### PASSAGE SHOWN
START

Thread: What pg_restore does to a non-empty target database

What pg_restore does to a non-empty target database

From
"Ken Winter"
Date:
I need to understand, in as much detail as possible, the results that will
occur when pg_restore restores from an archive file into a target database
that already contains some database objects.  I can't find any reference
that spells this out.  (The PG manual isn't specific enough.)

Instead of just asking questions, I decided to make my best guess about the
answers (below), and ask you to confirm, refute, and correct my guesses
until this becomes a complete and accurate statement.  If I have left out
any conditions that would affect the results, please add them into the
account.  A definitive version of this story might be worth posting in some
more permanent and visible place than an e-mail thread.

In case it matters, I'm currently working with PostgreSQL 8.0.  I don't know
if the truth I'm seeking here is version-dependent.  Also, I'm assuming the
archive is in compressed format.  I don't know how different the story would
be if the archive were in a different format.

~ TIA
~ Ken



Given a pg_restore command (possibly filtered and reordered by a ToC file),
where:
 * A is the source archive file (as filtered and reordered by the ToC file,
   if any)

END

### SET TASK
Return the full pg_restore thread, word for word. The dataset lines after this are separate material, not part of the pg_restore thread.

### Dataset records

START

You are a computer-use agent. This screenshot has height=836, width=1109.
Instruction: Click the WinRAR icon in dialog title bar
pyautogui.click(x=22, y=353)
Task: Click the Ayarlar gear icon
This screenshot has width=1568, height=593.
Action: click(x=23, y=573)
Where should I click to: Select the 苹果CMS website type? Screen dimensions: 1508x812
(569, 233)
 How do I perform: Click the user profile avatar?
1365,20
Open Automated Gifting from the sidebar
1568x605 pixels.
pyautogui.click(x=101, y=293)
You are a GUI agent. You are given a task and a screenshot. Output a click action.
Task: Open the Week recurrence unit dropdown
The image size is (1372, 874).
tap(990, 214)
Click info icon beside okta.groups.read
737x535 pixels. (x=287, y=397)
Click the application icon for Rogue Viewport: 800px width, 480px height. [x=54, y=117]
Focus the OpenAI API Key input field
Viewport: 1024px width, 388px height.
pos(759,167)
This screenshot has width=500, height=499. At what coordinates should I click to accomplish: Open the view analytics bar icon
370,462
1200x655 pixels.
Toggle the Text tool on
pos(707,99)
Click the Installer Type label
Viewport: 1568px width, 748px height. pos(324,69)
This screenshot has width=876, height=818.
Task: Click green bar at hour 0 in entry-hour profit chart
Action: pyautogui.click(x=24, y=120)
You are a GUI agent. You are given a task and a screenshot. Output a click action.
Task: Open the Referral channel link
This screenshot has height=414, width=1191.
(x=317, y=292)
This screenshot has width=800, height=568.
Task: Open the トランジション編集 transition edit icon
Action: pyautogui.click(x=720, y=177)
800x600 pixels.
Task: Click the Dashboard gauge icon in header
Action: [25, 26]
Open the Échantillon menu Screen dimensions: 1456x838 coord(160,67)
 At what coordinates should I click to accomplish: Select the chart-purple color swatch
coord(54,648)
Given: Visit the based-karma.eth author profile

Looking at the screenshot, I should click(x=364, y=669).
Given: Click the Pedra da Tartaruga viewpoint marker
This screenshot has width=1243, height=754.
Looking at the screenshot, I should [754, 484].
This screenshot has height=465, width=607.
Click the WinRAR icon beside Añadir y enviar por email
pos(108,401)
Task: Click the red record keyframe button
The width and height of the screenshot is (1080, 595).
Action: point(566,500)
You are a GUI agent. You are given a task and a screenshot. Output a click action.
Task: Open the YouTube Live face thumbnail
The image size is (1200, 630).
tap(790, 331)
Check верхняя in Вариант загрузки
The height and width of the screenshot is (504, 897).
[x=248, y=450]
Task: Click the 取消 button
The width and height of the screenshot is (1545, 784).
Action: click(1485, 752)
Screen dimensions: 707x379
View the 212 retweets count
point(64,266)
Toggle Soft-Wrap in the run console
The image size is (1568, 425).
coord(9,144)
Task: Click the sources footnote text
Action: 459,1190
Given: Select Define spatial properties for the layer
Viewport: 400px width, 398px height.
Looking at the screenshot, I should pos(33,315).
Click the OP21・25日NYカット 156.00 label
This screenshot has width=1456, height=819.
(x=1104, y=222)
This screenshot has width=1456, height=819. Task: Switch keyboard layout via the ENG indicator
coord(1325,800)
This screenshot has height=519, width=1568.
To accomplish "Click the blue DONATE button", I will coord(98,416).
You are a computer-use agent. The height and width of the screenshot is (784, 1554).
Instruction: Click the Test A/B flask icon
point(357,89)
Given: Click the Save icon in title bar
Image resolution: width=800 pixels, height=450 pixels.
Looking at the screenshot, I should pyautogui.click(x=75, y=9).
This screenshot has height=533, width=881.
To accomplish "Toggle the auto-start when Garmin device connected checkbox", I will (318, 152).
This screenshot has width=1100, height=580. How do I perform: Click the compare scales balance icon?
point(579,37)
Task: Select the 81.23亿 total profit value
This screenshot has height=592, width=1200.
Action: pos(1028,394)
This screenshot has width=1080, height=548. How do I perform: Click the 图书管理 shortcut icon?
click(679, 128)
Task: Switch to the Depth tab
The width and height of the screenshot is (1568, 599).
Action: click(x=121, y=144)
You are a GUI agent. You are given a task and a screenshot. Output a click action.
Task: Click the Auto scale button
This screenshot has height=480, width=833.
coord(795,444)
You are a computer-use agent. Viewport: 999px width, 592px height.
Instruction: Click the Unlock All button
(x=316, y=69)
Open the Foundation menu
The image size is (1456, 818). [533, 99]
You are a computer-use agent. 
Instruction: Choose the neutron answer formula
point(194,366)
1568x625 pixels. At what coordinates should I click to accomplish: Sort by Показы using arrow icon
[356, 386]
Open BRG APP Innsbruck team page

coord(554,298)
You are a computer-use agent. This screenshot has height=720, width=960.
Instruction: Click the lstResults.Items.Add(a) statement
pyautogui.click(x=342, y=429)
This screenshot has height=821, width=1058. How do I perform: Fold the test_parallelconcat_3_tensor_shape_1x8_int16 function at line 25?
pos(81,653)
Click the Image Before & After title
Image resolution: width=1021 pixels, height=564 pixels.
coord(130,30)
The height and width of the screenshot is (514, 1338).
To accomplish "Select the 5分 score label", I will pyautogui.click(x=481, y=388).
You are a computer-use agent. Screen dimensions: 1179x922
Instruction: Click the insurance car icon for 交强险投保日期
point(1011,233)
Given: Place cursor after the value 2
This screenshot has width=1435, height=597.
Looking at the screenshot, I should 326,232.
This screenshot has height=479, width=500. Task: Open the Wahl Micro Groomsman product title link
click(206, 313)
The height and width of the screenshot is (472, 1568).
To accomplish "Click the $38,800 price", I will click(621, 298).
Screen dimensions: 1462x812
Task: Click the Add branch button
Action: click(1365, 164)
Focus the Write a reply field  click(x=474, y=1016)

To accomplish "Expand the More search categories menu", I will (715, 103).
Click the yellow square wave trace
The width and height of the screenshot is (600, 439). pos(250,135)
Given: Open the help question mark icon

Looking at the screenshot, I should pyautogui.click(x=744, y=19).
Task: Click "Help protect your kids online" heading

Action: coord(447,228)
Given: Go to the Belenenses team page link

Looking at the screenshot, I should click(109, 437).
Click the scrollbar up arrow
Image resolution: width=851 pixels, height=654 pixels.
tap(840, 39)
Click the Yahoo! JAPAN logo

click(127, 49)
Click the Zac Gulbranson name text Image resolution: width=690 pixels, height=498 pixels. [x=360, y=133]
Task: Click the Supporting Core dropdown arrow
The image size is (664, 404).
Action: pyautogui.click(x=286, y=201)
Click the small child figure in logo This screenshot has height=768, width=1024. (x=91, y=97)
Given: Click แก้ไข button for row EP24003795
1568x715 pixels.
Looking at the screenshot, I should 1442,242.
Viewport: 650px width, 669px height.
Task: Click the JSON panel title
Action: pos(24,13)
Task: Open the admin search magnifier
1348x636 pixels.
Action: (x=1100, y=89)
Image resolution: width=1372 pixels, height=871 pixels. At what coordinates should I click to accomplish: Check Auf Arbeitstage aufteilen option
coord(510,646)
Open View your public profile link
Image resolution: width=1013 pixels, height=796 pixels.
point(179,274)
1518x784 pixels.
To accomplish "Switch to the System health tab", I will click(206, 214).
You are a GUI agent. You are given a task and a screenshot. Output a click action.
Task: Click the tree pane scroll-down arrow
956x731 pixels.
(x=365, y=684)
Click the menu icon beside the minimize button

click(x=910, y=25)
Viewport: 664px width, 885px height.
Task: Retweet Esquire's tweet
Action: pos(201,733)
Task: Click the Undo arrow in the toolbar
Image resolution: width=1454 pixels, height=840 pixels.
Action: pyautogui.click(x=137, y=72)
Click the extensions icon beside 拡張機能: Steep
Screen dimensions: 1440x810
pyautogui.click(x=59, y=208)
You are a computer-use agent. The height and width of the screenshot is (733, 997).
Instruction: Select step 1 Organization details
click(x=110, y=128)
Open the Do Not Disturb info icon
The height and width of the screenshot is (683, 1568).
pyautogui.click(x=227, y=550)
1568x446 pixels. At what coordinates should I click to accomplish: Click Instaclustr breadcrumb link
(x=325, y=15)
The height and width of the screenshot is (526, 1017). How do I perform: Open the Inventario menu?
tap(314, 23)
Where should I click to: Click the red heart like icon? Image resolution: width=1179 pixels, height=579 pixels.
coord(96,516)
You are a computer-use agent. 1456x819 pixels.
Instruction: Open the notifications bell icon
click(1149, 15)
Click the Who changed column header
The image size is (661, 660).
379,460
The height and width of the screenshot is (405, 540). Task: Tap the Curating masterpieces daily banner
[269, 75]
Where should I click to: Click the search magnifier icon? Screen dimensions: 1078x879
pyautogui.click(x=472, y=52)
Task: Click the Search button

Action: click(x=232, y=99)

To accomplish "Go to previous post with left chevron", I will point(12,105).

END

### SOLUTION FOR THIS PROBLEM
Thread: What pg_restore does to a non-empty target database

What pg_restore does to a non-empty target database

From
"Ken Winter"
Date:
I need to understand, in as much detail as possible, the results that will
occur when pg_restore restores from an archive file into a target database
that already contains some database objects.  I can't find any reference
that spells this out.  (The PG manual isn't specific enough.)

Instead of just asking questions, I decided to make my best guess about the
answers (below), and ask you to confirm, refute, and correct my guesses
until this becomes a complete and accurate statement.  If I have left out
any conditions that would affect the results, please add them into the
account.  A definitive version of this story might be worth posting in some
more permanent and visible place than an e-mail thread.

In case it matters, I'm currently working with PostgreSQL 8.0.  I don't know
if the truth I'm seeking here is version-dependent.  Also, I'm assuming the
archive is in compressed format.  I don't know how different the story would
be if the archive were in a different format.

~ TIA
~ Ken



Given a pg_restore command (possibly filtered and reordered by a ToC file),
where:
 * A is the source archive file (as filtered and reordered by the ToC file,
   if any)